Following news that TSMC reported strong Q3 2022 results, GlobalData’s thematic research director, Josep Bori, offers his view: “TSMC’s strong Q3 2022 results could earn it the ‘last man standing’ moniker given the current sector backdrop. From the Intel and Nvidia profit warnings to more recent negative outlooks from Samsung, AMD, Kioxia and Micron, it is clear that semiconductor demand is losing momentum. Yet, TSMC managed to deliver growth and provide an outlook above market expectations.

“Despite management warnings of weakening end market demand and customers’ ongoing inventory adjustments, the company remains structurally very well positioned. Its advanced technologies (5 and 7nm nodes) accounted for 54 per cent of total wafer revenue, up from 51 per cent last quarter. This manufacturing technology leadership places TSMC front and center of any country’s artificial intelligence (AI) strategy, as advanced AI chips require this miniaturization level.
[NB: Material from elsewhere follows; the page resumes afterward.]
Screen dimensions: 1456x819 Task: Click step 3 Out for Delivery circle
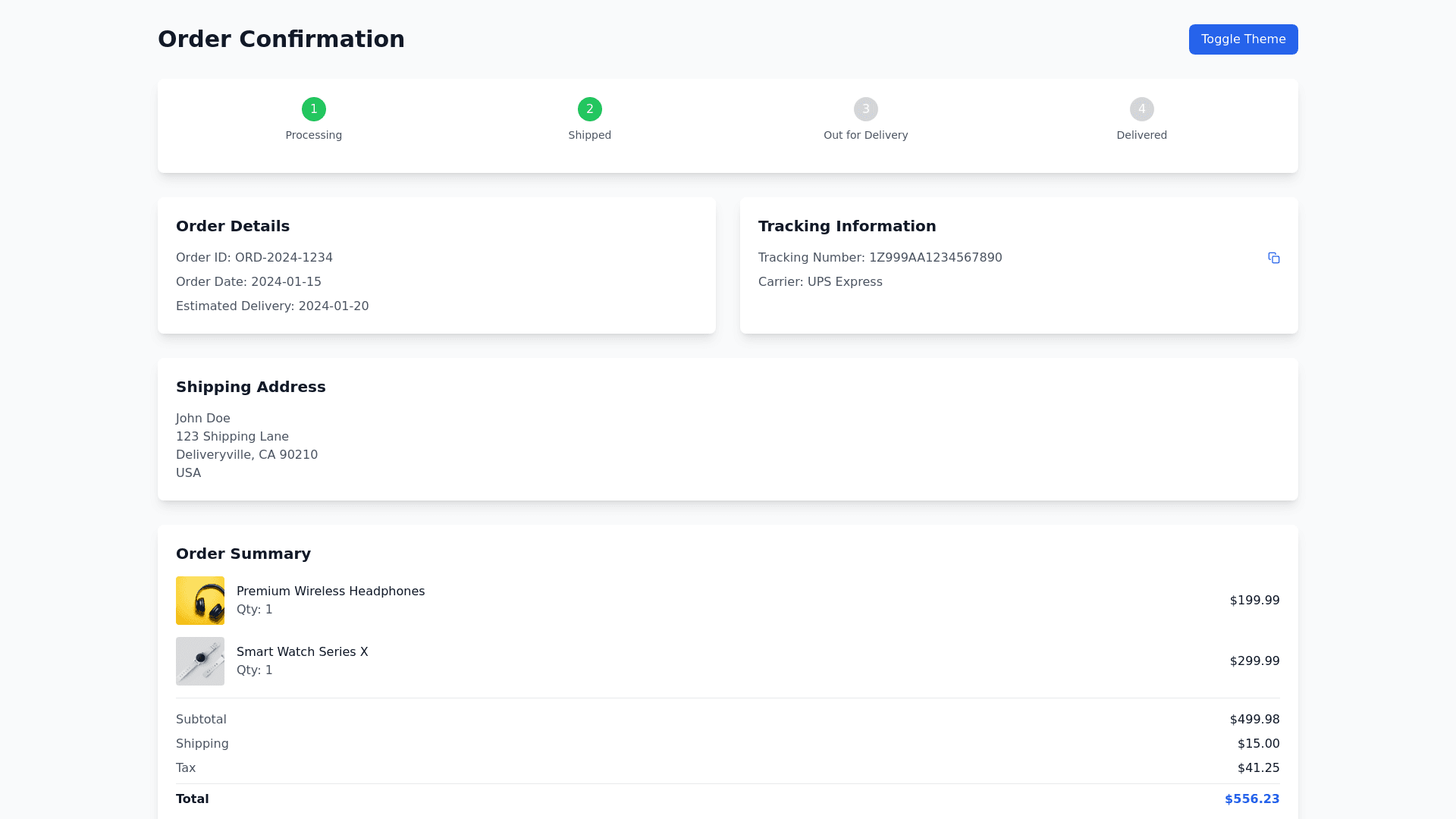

“The fundamental question in the coming months is how the likes of TSMC, Samsung and ASML will react to broader restrictions on the export of advanced chips and tools to China. Remaining neutral will become increasingly difficult for companies based in Taiwan, Korea, the Netherlands or Japan, despite the significant economic costs of not doing so.

“As the flare of geopolitical tension in early August following the visit to Taiwan of Nancy Pelosi demonstrated, the US export bans on chip technology transcends the semiconductor industry. In GlobalData’s view, this is about AI dominance, which underpins what many call the 5th industrial revolution and, ultimately, about global economic leadership in the next few decades.”